[TASK INSTRUCTIONS]: Can you repeat each of the following rows word for word, in the same order?

[RECORDS SHOWN]:
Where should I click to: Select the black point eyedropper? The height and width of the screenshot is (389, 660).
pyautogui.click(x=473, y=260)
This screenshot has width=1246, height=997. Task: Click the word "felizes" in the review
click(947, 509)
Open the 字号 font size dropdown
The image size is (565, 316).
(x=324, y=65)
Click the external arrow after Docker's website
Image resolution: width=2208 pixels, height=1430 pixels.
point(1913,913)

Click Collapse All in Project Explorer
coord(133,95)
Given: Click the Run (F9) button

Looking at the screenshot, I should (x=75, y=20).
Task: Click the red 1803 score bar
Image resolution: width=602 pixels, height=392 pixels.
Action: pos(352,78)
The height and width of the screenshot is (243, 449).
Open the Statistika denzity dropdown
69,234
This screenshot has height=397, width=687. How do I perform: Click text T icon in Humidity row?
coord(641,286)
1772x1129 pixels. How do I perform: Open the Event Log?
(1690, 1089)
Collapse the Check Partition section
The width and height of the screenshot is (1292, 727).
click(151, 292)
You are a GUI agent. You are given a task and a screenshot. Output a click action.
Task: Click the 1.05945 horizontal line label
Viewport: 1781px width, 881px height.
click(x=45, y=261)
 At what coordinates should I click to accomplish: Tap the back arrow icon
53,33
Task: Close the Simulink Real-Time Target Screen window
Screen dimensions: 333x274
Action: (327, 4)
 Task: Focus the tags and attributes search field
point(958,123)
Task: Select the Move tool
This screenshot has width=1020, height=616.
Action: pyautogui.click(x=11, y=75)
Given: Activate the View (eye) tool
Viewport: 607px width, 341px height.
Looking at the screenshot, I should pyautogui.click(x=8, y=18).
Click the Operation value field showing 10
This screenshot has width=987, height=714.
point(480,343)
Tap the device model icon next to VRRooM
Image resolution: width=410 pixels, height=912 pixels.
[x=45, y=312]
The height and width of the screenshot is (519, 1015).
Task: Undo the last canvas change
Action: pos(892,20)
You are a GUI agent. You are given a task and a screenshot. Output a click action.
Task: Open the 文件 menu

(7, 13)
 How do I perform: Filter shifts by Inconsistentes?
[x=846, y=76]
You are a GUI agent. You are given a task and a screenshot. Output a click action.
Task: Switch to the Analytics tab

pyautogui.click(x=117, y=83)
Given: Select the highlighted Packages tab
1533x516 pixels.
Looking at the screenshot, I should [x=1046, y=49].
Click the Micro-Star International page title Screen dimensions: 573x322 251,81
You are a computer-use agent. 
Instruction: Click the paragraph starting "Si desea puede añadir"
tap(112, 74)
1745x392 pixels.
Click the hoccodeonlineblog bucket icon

[TASK OUTPUT]:
Where should I click to: Select the black point eyedropper? The height and width of the screenshot is (389, 660).
pyautogui.click(x=473, y=260)
This screenshot has width=1246, height=997. Task: Click the word "felizes" in the review
click(947, 509)
Open the 字号 font size dropdown
The image size is (565, 316).
(x=324, y=65)
Click the external arrow after Docker's website
Image resolution: width=2208 pixels, height=1430 pixels.
point(1913,913)

Click Collapse All in Project Explorer
coord(133,95)
Given: Click the Run (F9) button

Looking at the screenshot, I should (x=75, y=20).
Task: Click the red 1803 score bar
Image resolution: width=602 pixels, height=392 pixels.
Action: pos(352,78)
The height and width of the screenshot is (243, 449).
Open the Statistika denzity dropdown
69,234
This screenshot has height=397, width=687. How do I perform: Click text T icon in Humidity row?
coord(641,286)
1772x1129 pixels. How do I perform: Open the Event Log?
(1690, 1089)
Collapse the Check Partition section
The width and height of the screenshot is (1292, 727).
click(151, 292)
You are a GUI agent. You are given a task and a screenshot. Output a click action.
Task: Click the 1.05945 horizontal line label
Viewport: 1781px width, 881px height.
click(x=45, y=261)
 At what coordinates should I click to accomplish: Tap the back arrow icon
53,33
Task: Close the Simulink Real-Time Target Screen window
Screen dimensions: 333x274
Action: (327, 4)
 Task: Focus the tags and attributes search field
point(958,123)
Task: Select the Move tool
This screenshot has width=1020, height=616.
Action: pyautogui.click(x=11, y=75)
Given: Activate the View (eye) tool
Viewport: 607px width, 341px height.
Looking at the screenshot, I should pyautogui.click(x=8, y=18).
Click the Operation value field showing 10
This screenshot has width=987, height=714.
point(480,343)
Tap the device model icon next to VRRooM
Image resolution: width=410 pixels, height=912 pixels.
[x=45, y=312]
The height and width of the screenshot is (519, 1015).
Task: Undo the last canvas change
Action: pos(892,20)
You are a GUI agent. You are given a task and a screenshot. Output a click action.
Task: Open the 文件 menu

(7, 13)
 How do I perform: Filter shifts by Inconsistentes?
[x=846, y=76]
You are a GUI agent. You are given a task and a screenshot. Output a click action.
Task: Switch to the Analytics tab

pyautogui.click(x=117, y=83)
Given: Select the highlighted Packages tab
1533x516 pixels.
Looking at the screenshot, I should [x=1046, y=49].
Click the Micro-Star International page title Screen dimensions: 573x322 251,81
You are a computer-use agent. 
Instruction: Click the paragraph starting "Si desea puede añadir"
tap(112, 74)
1745x392 pixels.
Click the hoccodeonlineblog bucket icon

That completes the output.